I Supremi Giudici hanno ribadito, però, che il titolare del conto corrente deve essere in grado di dimostrare che qualsiasi prelievo o versamento sia collegato a somme contabilizzati o costi sostenuti dalla società. Nella sentenza i Giudici hanno sottolineato che “in tema di accertamenti bancari, gli artt. 32 del D.P.R. n. 600 del 1973 e 51 del D.P.R. n. 633 del 1972 prevedono una presunzione legale in favore dell’erario che, in quanto tale, non necessita dei requisiti di gravità, precisione e concordanza richiesti dall’art. 2729 c.c. per le presunzioni semplici, e che può essere superata dal contribuente attraverso una prova analitica, con specifica indicazione della riferibilità di ogni versamento bancario, idonea a dimostrare che gli elementi desumibili dalle movimentazioni bancarie non attengono ad operazioni imponibili, cui consegue l’obbligo del giudice di merito di verificare con rigore l’efficacia dimostrativa delle prove offerte dal contribuente per ciascuna operazione e di dar conto espressamente in sentenza delle relative risultanze”.

I controlli dell’Agenzia delle Entrate sono leciti

La Cassazione ha ritenuto legittimi tutti i controlli effettuati dall’Agenzia delle Entrate sui conti correnti.
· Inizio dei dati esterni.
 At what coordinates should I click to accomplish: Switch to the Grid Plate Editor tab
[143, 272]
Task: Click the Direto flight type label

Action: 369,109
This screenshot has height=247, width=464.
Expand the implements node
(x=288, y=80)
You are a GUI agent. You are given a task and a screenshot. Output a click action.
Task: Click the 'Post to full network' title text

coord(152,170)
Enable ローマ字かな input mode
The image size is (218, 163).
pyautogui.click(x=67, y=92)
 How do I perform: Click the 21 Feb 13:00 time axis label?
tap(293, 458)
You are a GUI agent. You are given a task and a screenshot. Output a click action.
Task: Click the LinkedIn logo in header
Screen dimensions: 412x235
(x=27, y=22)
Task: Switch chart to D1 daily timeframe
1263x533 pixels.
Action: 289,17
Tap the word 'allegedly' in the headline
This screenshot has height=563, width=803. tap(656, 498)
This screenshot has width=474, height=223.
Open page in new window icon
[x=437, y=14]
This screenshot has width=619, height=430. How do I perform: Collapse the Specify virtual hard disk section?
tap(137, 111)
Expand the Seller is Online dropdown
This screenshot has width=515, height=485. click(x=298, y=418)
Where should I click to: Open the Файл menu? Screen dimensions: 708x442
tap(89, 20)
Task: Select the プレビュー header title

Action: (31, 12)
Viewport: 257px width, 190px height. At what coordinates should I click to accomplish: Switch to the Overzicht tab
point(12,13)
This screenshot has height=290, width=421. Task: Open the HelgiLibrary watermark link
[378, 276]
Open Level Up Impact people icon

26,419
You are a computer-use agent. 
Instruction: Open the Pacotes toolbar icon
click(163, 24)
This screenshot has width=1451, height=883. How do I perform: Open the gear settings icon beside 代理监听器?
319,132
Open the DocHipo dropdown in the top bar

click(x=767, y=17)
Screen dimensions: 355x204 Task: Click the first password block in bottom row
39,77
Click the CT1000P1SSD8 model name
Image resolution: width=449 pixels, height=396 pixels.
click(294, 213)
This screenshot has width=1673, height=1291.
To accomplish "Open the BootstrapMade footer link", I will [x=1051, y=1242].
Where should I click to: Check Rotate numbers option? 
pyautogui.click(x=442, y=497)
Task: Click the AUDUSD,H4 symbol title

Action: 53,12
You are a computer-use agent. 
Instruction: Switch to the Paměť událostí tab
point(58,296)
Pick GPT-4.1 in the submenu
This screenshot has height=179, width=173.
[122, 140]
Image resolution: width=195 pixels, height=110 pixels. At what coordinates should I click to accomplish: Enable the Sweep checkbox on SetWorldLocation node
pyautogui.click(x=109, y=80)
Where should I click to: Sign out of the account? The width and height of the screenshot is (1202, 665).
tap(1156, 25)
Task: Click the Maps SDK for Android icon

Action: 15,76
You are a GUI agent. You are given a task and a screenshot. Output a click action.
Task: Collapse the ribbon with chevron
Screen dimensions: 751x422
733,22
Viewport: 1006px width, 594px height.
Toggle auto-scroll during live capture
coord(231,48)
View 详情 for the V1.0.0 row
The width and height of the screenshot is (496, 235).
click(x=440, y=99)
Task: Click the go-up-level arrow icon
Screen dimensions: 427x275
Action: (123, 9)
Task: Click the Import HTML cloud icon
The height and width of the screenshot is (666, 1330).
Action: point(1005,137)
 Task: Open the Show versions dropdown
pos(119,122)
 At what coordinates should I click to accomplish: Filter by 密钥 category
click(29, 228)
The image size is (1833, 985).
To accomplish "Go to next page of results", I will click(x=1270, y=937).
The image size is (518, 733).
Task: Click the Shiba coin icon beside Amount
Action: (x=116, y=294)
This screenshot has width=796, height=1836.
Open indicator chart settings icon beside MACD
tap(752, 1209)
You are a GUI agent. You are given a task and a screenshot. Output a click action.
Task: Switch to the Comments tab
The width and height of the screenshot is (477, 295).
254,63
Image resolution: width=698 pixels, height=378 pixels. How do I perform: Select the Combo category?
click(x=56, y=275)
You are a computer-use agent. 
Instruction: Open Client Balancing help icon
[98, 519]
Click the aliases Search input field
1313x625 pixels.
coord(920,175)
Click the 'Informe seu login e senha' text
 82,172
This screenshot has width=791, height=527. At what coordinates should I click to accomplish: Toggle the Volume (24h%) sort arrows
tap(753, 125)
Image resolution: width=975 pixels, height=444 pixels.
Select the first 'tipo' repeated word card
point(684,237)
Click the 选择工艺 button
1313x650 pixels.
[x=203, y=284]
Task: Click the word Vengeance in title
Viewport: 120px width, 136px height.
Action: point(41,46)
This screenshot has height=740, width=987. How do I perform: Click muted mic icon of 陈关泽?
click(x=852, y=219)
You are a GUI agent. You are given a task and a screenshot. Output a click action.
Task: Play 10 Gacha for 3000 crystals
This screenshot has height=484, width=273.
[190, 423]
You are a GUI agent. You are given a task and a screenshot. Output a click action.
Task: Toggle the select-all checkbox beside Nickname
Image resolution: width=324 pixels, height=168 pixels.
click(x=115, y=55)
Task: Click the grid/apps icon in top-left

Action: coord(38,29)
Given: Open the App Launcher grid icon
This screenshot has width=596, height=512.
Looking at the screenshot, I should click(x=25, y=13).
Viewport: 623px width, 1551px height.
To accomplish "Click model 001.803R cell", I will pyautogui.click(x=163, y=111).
In tale ambito, poi, va ricordato anche che l’Ade dispone dell’anonimometro per assoggettare i conti correnti a controlli e che si tratta di uno strumento non solo approvato dal Garante della Privacy recentemente, ma anche in grado di incrociare moltissimi dati in possesso dell’amministrazione tributaria garantendo, al tempo stesso, l’anonimato delle persone per le quali non si evidenziano irregolarità.